Houck returned to complain that Gorman was continued to allow to discuss how her poem was treated in Florida in a June 8 post:
Based on how the second hour of Wednesday’s CBS Mornings went, they showed they’re not interested in earning the trust of conservatives as they dedicate segments to far-left authors Amanda Gorman and Ibram X. Kendi to cry homophobia, transphobia, and racism over parents in Florida and other conservative locales wanting a role in the books and curriculum in the education system.
Co-host and Democratic donor Gayle King was ebullient with this hour of wokeness, gushing first over Gorman in a tease that she’d be speaking out after “her inaugural poem was restricted by a Florida school following a parent’s complaint,” another chapter in the “growing trend…of limiting access to books that deal with racism and other issues.”
In a second tease, King lamented Gorman’s work being “restricted,” adding the show would ask her “about the rise of book banning”. Gorman led off the second hour with King engaging in more disinformation, again referring to the rise in “banning books.”
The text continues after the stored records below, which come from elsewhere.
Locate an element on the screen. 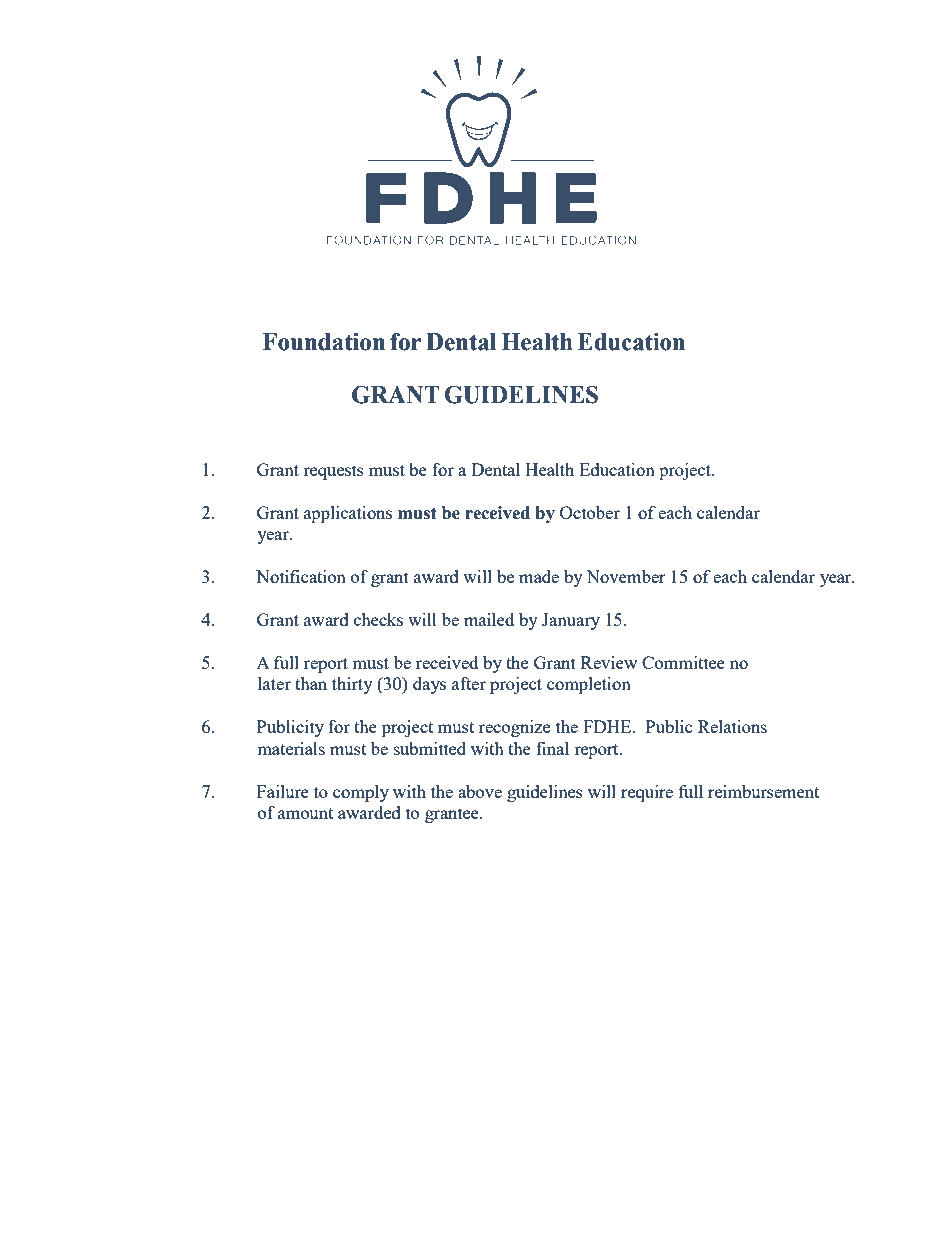  require is located at coordinates (647, 793).
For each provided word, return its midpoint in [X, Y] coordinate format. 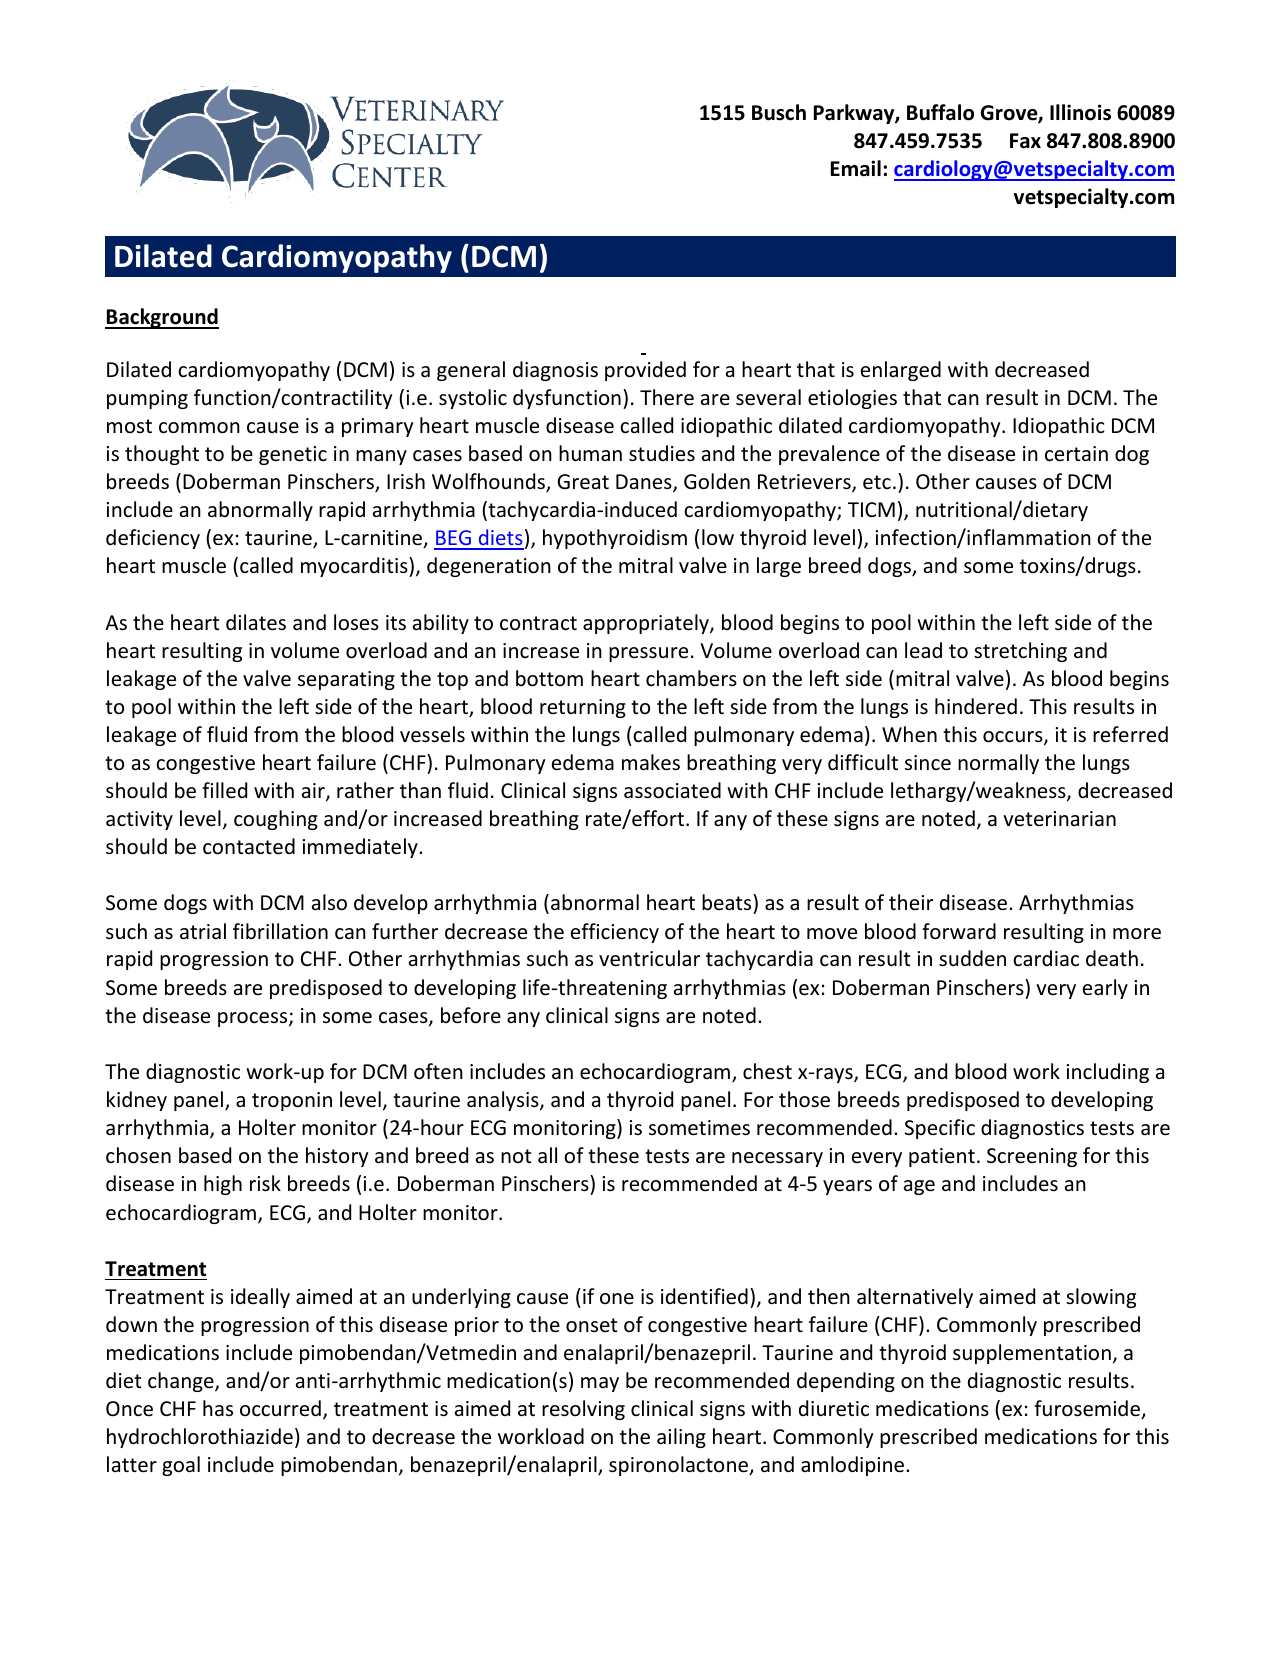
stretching [1020, 652]
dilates [256, 622]
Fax [1025, 141]
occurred [280, 1408]
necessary [777, 1159]
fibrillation [280, 931]
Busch [779, 112]
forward [959, 931]
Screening [1032, 1157]
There [667, 397]
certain [1076, 454]
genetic [293, 455]
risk [265, 1183]
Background [162, 318]
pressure [648, 654]
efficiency [615, 933]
Gorman’s case wasn’t any sort of ban, so all uses of “ban” in the segment were comical in nature given the book was assessed to be better tagged for middle schoolers and could be requested by students in the library’s media center.
Note Houck’s wildly euphemistic framing of the treatment of Gorman’s poem as having merely been “assessed to be better tagged.” Houck also failed to mention the extremism of the parent who wanted the poem banned or that she never even read the poem, and he also failed to explain how, exactly, Gorman is “far-left.”